ON THE MECHANISM WHEREBY HI-6 IMPROVES NEUROMUSCULAR FUNCTION AFTER OXIME-RESISTANT ACETYLCHOLINESTERASE INHIBITION AND SUBSEQUENT IMPAIRMENT OF NEUROMUSCULAR-TRANSMISSION

Experiments were performed to elucidate the mechanism of action by which the oxime HI-6 causes a recovery of neuromuscular function after oxime-resistant inhibition of acetylcholinesterase by the organophosphate S27 (see 2.4). In the presence of HI-6 (1-3 mM), the ability of isolated rat diaphragm muscle strips to sustain tetanic contractions after inhibition by S27 was markedly improved, as was the electrophysiological response to indirect tetanic stimulation.
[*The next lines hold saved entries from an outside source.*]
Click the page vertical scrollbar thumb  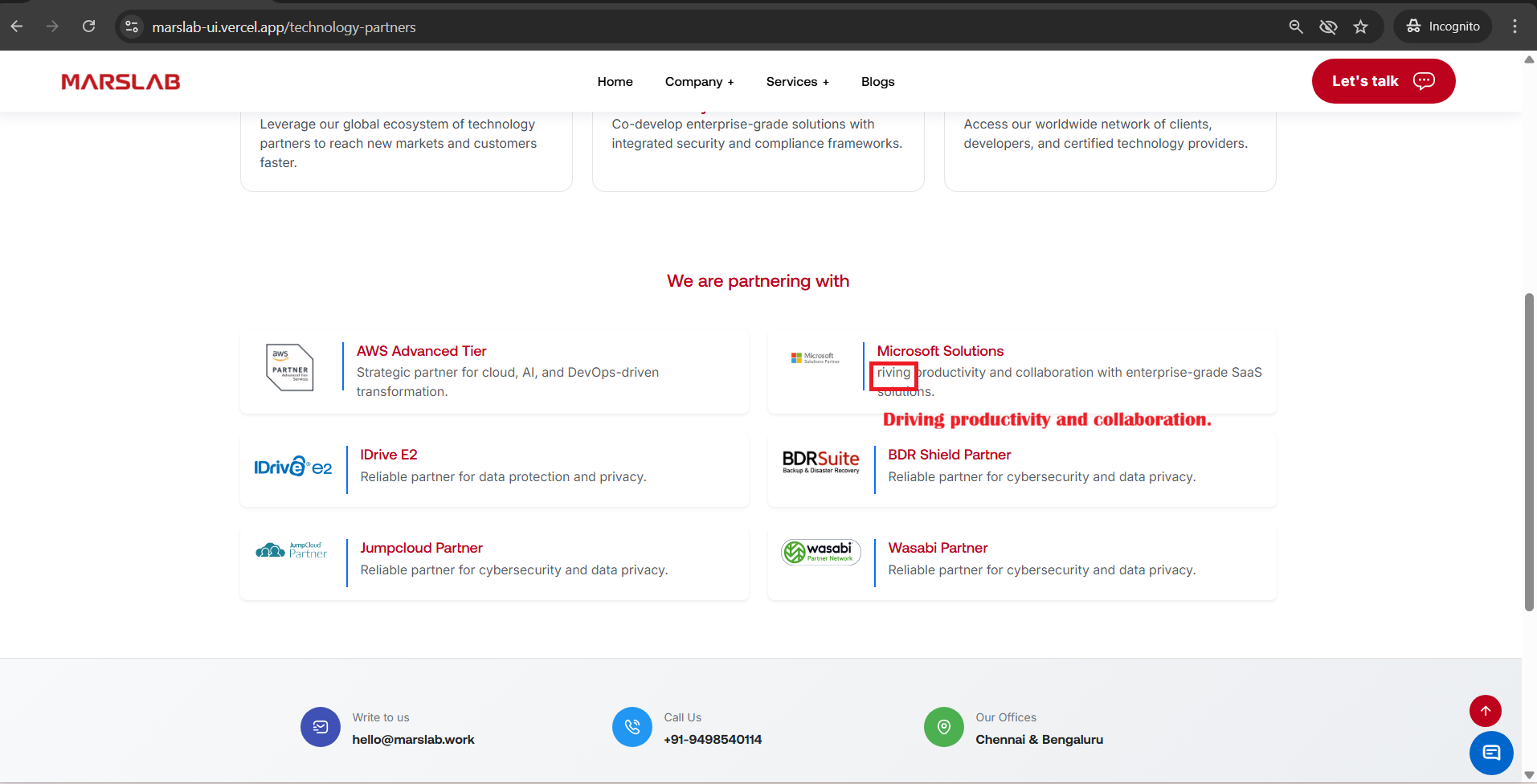(x=1529, y=450)
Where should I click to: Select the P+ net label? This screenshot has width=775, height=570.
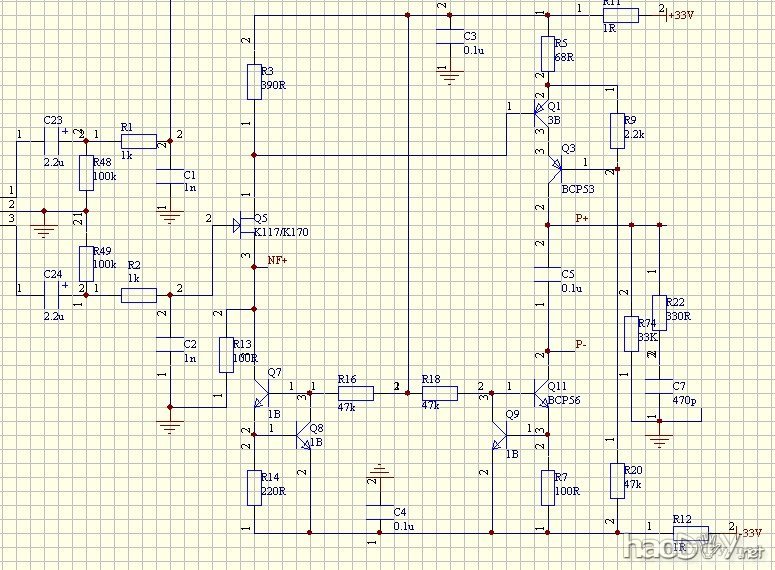[582, 217]
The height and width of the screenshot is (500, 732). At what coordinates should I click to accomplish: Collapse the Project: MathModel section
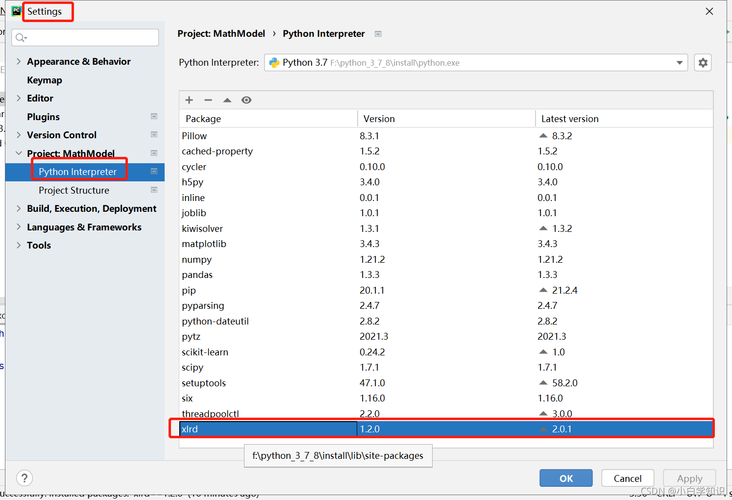click(19, 154)
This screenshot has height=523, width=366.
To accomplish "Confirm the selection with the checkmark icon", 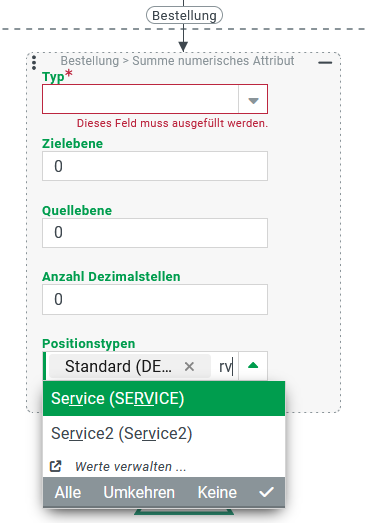I will [266, 492].
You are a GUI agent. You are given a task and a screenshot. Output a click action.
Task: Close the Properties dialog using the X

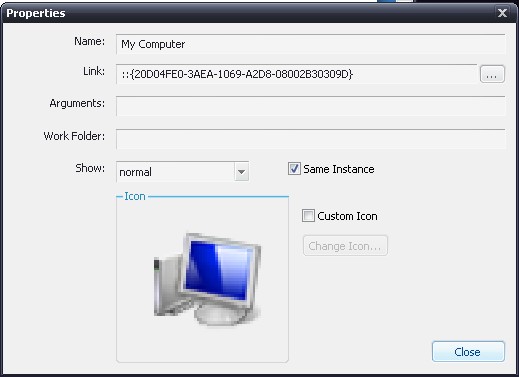[x=502, y=13]
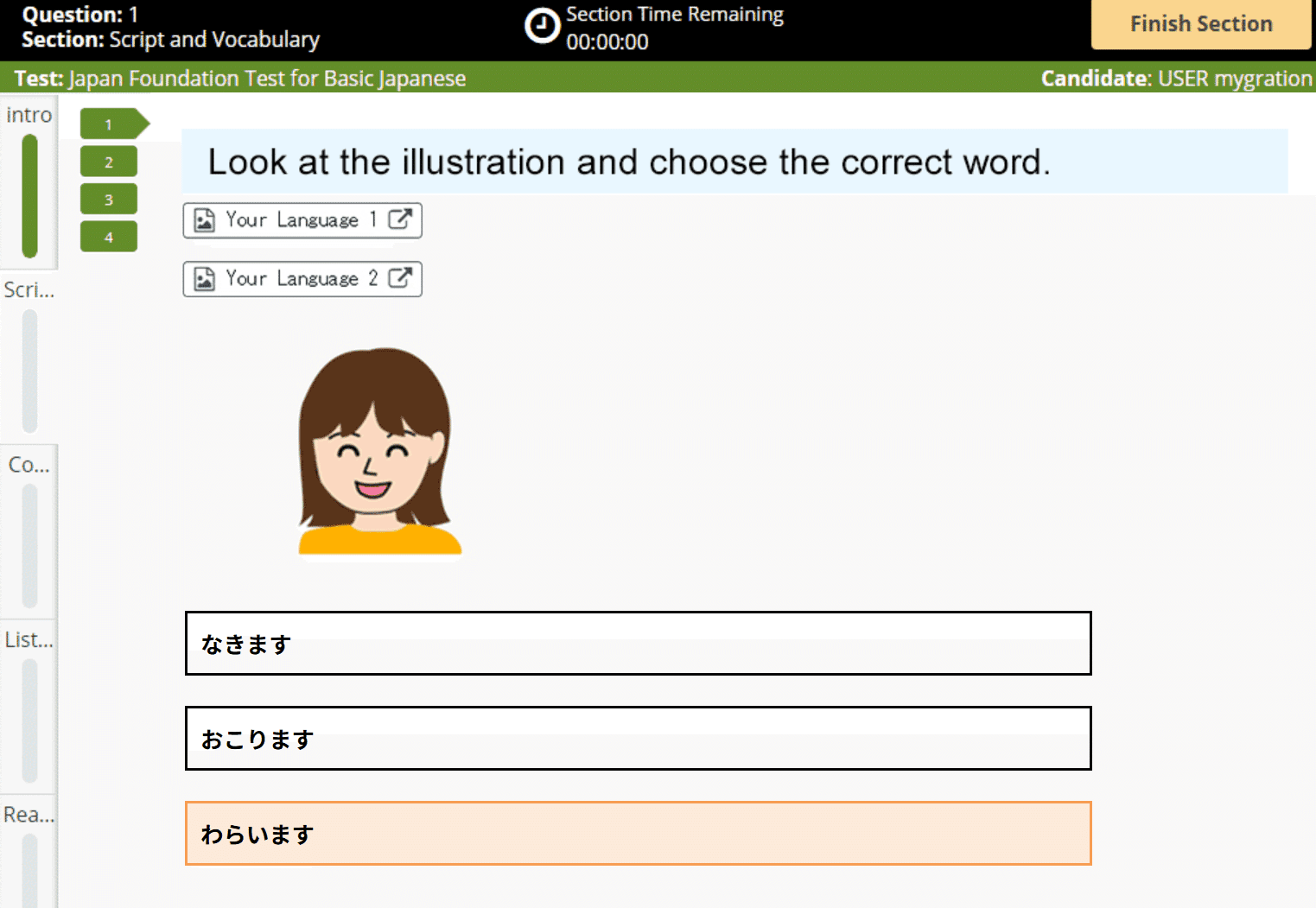
Task: Expand the truncated Rea... sidebar section
Action: click(x=27, y=813)
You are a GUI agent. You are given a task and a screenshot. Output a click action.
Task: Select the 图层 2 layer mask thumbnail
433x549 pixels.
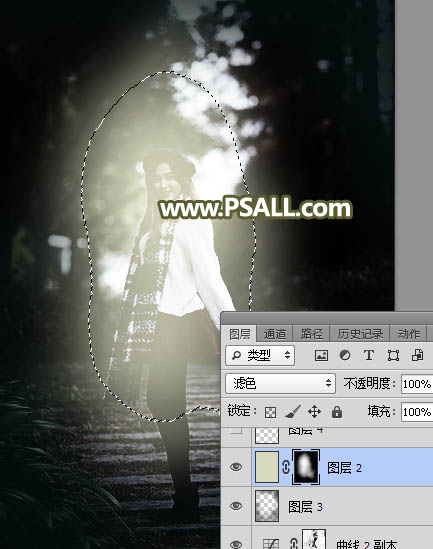pos(306,467)
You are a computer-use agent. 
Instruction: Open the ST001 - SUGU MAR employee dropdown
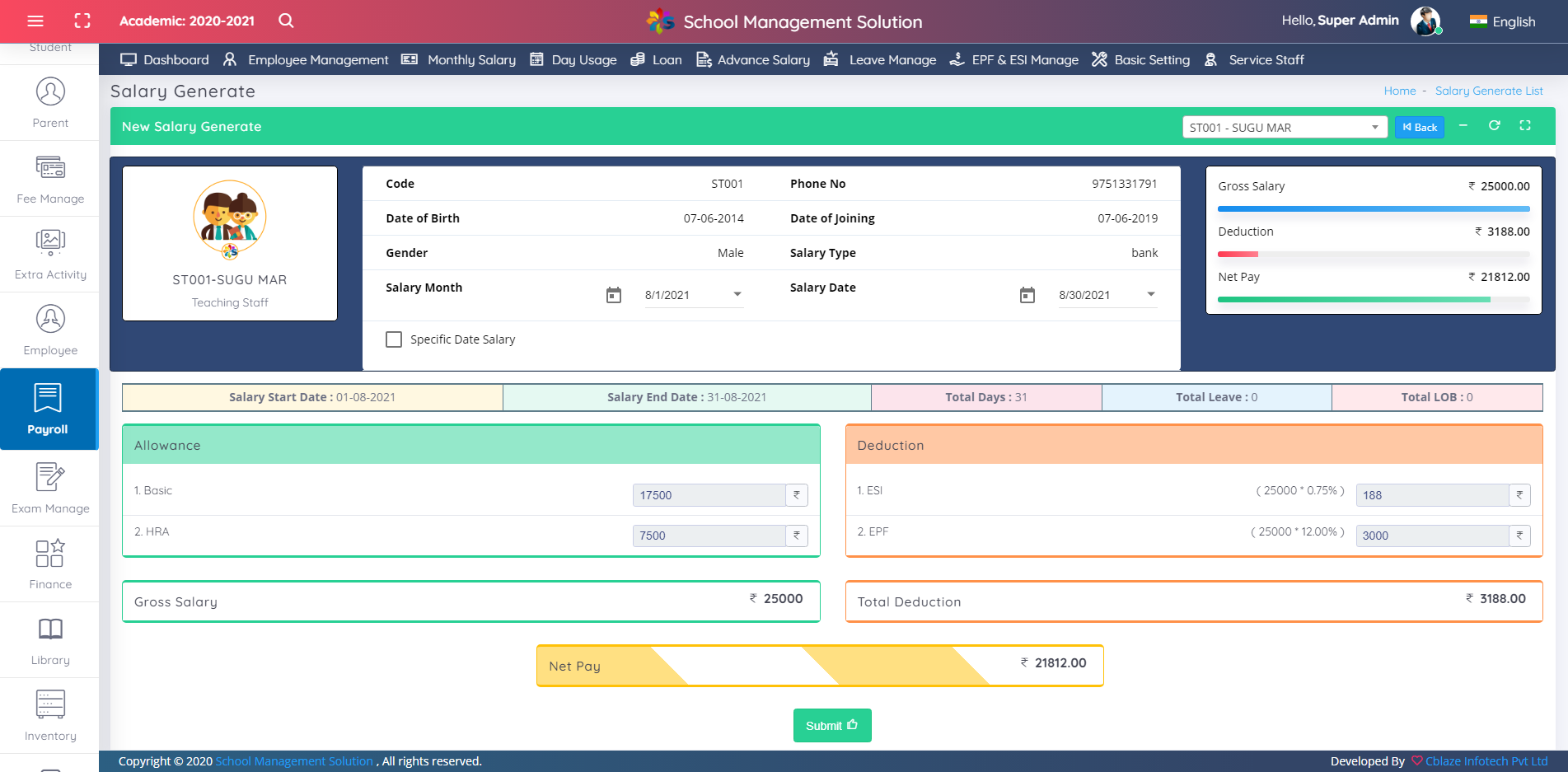point(1284,128)
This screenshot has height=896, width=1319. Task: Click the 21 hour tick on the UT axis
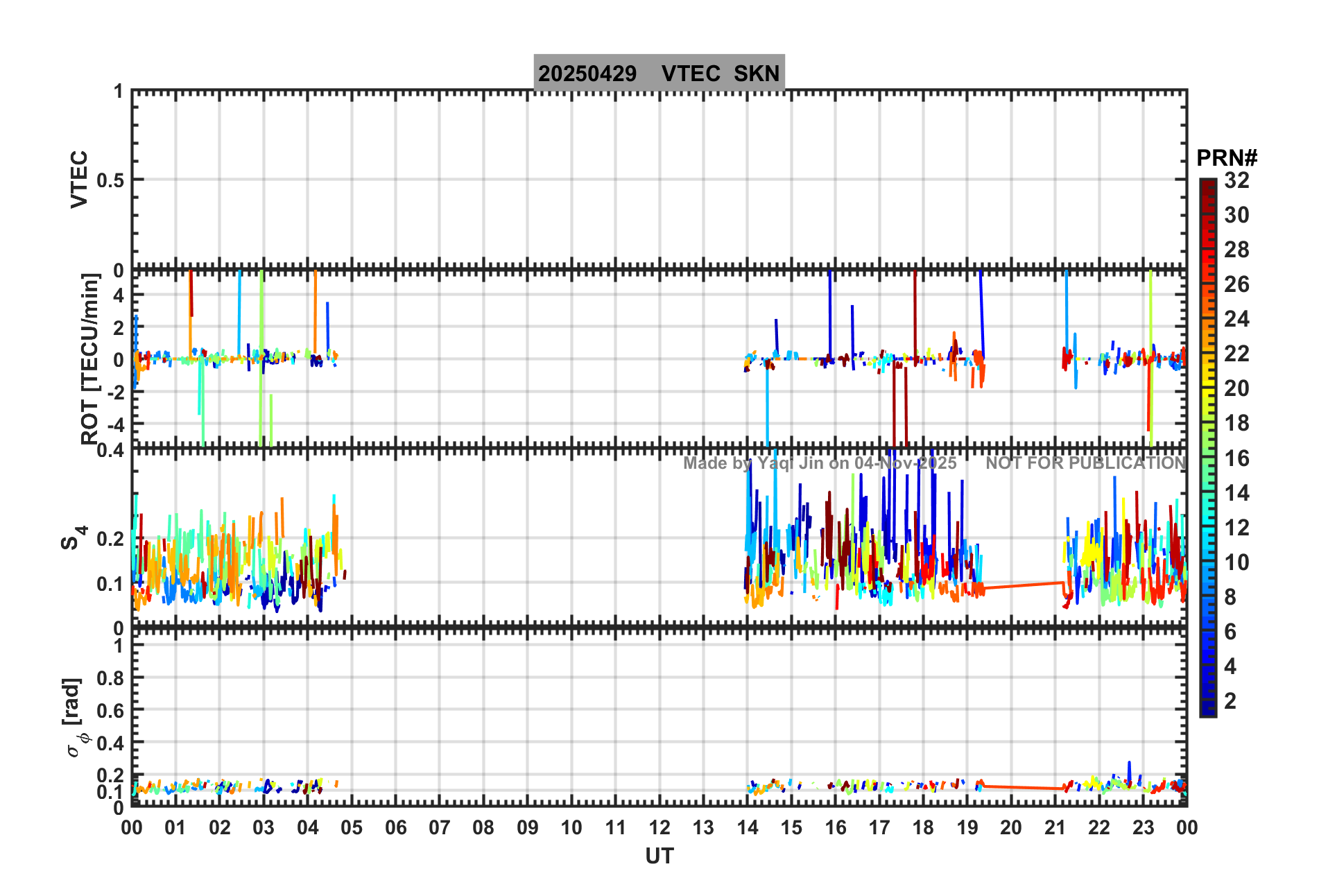click(1055, 827)
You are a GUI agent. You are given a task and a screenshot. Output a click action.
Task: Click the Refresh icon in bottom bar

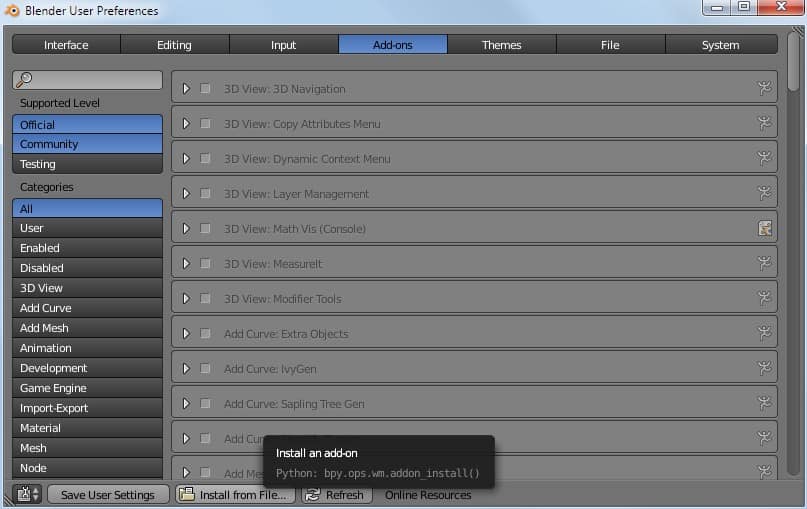pos(313,494)
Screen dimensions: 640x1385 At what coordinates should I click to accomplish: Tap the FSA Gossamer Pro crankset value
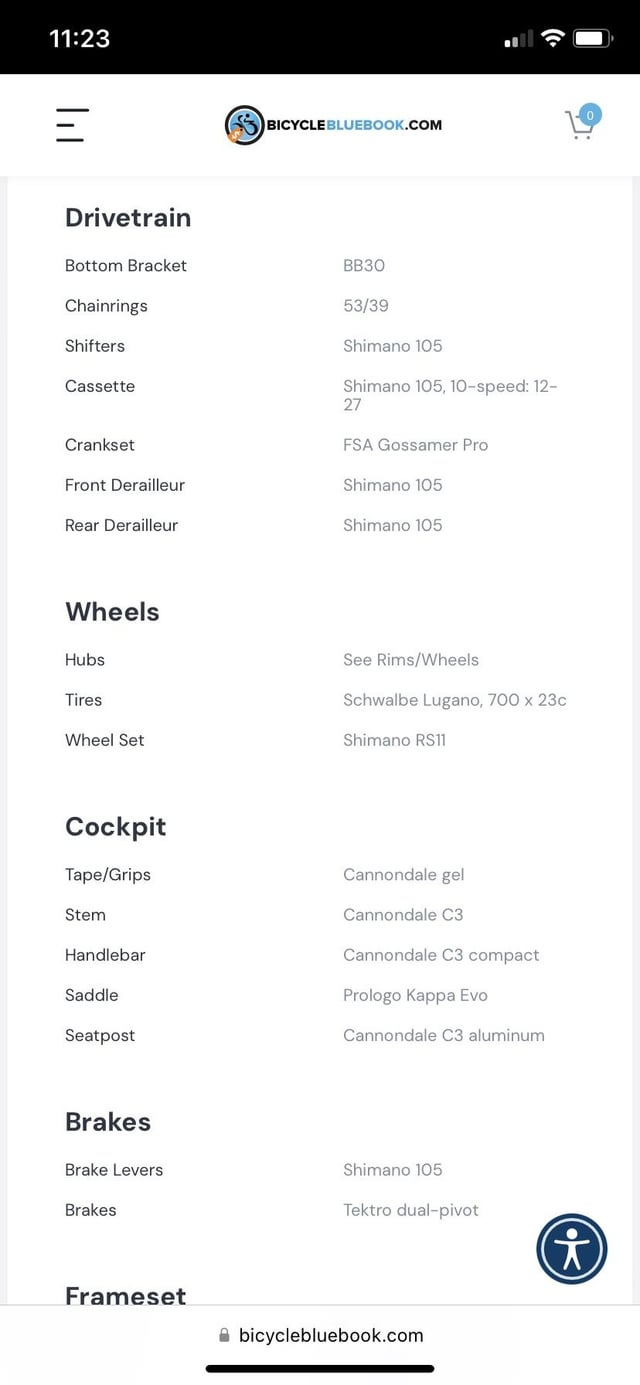coord(416,444)
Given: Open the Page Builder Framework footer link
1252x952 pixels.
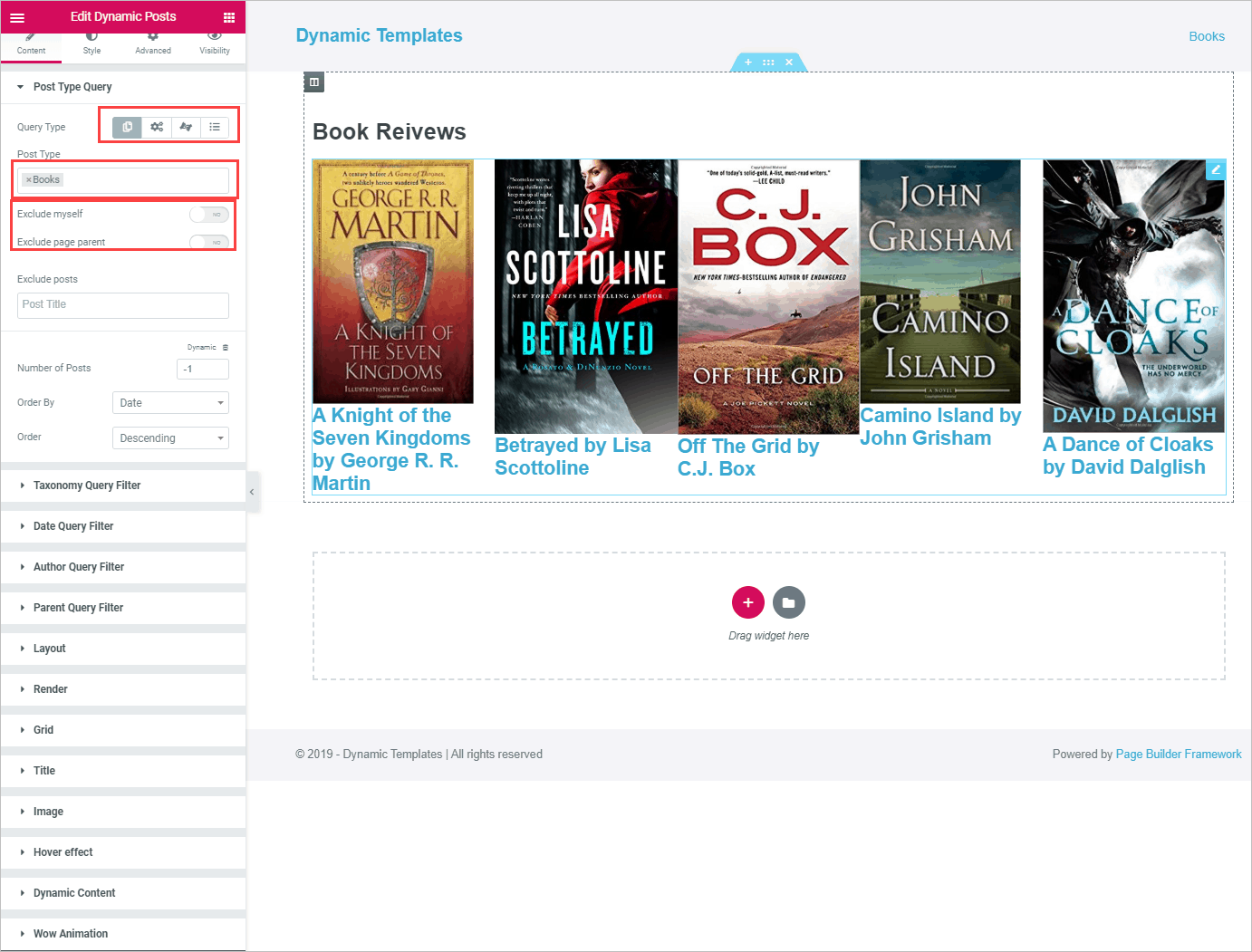Looking at the screenshot, I should [x=1178, y=755].
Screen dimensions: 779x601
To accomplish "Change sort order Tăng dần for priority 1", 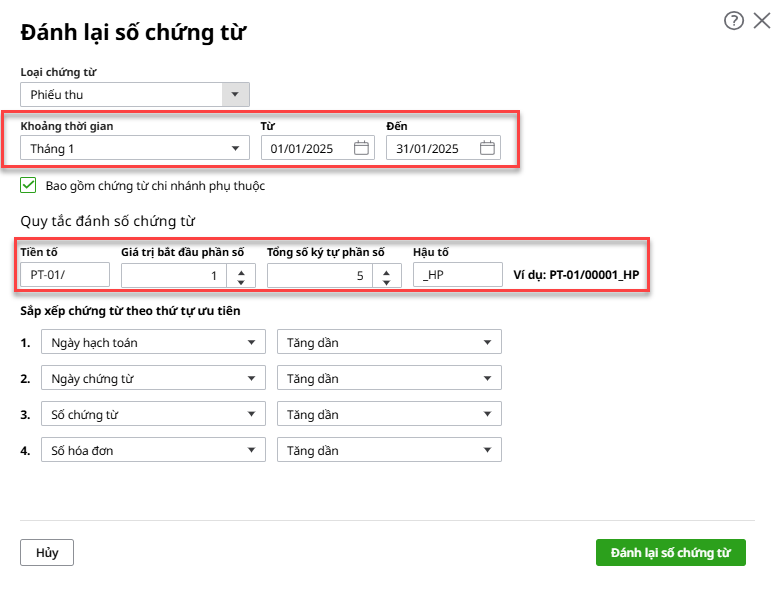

At lower concentrations (0-1 mM), HI-6 reduced the amplitude of the miniature endplate potentials and their decay time constant in a dose-dependent manner without having any effect on the resting membrane potential. In addition, HI-6 dose dependently increased the quantal content. It is likely that these post- and presynaptic effects of HI-6 are responsible for the improvement of muscle contractions after inhibition of acetylcholinesterase and they could well be of value in the therapy of organophosphate poisoning.